- _Work required_
An exact copy of all the entries below is what this task needs.

(Dataset entries)
##########
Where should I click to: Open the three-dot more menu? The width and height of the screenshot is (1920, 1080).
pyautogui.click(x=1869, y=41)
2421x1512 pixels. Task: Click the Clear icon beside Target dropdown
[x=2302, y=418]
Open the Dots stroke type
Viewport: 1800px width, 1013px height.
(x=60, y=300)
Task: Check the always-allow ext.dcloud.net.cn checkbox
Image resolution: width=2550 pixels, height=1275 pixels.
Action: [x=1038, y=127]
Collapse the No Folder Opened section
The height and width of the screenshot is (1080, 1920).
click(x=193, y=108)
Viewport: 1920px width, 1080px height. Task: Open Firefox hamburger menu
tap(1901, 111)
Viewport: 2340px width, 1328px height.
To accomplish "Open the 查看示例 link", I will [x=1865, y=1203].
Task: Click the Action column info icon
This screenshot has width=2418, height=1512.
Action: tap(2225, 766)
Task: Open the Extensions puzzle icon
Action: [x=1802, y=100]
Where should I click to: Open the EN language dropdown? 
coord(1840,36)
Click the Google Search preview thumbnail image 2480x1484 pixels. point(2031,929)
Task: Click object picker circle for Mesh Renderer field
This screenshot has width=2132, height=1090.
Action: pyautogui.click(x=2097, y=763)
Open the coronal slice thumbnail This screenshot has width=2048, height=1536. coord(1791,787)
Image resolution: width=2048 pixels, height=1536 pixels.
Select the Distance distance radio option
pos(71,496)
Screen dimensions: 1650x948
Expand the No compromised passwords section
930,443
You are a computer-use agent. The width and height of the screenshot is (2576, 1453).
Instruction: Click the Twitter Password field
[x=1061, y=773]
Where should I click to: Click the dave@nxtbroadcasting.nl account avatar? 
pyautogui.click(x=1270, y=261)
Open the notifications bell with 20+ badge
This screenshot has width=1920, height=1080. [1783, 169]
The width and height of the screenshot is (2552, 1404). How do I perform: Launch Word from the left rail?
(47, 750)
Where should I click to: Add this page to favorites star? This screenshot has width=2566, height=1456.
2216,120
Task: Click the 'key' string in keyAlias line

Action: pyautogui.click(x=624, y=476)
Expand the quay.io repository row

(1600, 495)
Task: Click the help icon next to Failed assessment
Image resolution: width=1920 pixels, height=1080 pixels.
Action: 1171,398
##########
- _Exercise result_
Where should I click to: Open the three-dot more menu? The width and height of the screenshot is (1920, 1080).
pyautogui.click(x=1869, y=41)
2421x1512 pixels. Task: Click the Clear icon beside Target dropdown
[x=2302, y=418]
Open the Dots stroke type
Viewport: 1800px width, 1013px height.
(x=60, y=300)
Task: Check the always-allow ext.dcloud.net.cn checkbox
Image resolution: width=2550 pixels, height=1275 pixels.
Action: [x=1038, y=127]
Collapse the No Folder Opened section
The height and width of the screenshot is (1080, 1920).
click(x=193, y=108)
Viewport: 1920px width, 1080px height. Task: Open Firefox hamburger menu
tap(1901, 111)
Viewport: 2340px width, 1328px height.
To accomplish "Open the 查看示例 link", I will [x=1865, y=1203].
Task: Click the Action column info icon
This screenshot has width=2418, height=1512.
Action: tap(2225, 766)
Task: Open the Extensions puzzle icon
Action: [x=1802, y=100]
Where should I click to: Open the EN language dropdown? 
coord(1840,36)
Click the Google Search preview thumbnail image 2480x1484 pixels. point(2031,929)
Task: Click object picker circle for Mesh Renderer field
This screenshot has width=2132, height=1090.
Action: pyautogui.click(x=2097, y=763)
Open the coronal slice thumbnail This screenshot has width=2048, height=1536. coord(1791,787)
Image resolution: width=2048 pixels, height=1536 pixels.
Select the Distance distance radio option
pos(71,496)
Screen dimensions: 1650x948
Expand the No compromised passwords section
930,443
You are a computer-use agent. The width and height of the screenshot is (2576, 1453).
Instruction: Click the Twitter Password field
[x=1061, y=773]
Where should I click to: Click the dave@nxtbroadcasting.nl account avatar? 
pyautogui.click(x=1270, y=261)
Open the notifications bell with 20+ badge
This screenshot has width=1920, height=1080. [1783, 169]
The width and height of the screenshot is (2552, 1404). How do I perform: Launch Word from the left rail?
(47, 750)
Where should I click to: Add this page to favorites star? This screenshot has width=2566, height=1456.
2216,120
Task: Click the 'key' string in keyAlias line

Action: pyautogui.click(x=624, y=476)
Expand the quay.io repository row

(1600, 495)
Task: Click the help icon next to Failed assessment
Image resolution: width=1920 pixels, height=1080 pixels.
Action: 1171,398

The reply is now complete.